*Work order*. Copy nothing from the entries below except the lines from the one containing "Given: Enable the Cut Line Styles option" through the one containing "You are a computer-use", and copy those exactly.

*Input records*.
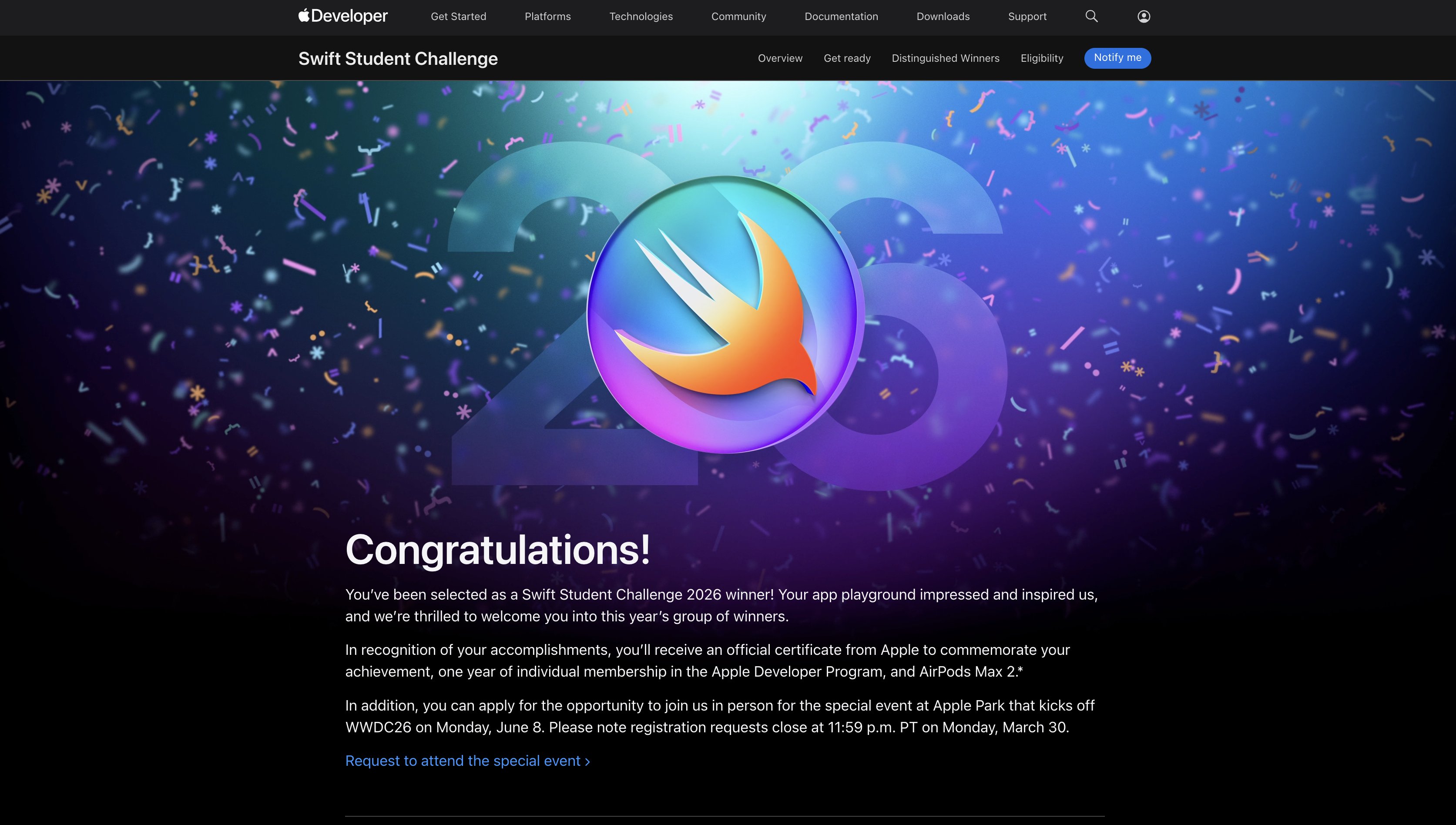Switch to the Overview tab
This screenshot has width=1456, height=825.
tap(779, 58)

==

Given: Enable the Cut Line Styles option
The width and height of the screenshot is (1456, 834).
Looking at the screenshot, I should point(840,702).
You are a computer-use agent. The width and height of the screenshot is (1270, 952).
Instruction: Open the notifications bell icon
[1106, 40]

*Finished task*.
Given: Enable the Cut Line Styles option
The width and height of the screenshot is (1456, 834).
Looking at the screenshot, I should point(840,702).
You are a computer-use agent. The width and height of the screenshot is (1270, 952).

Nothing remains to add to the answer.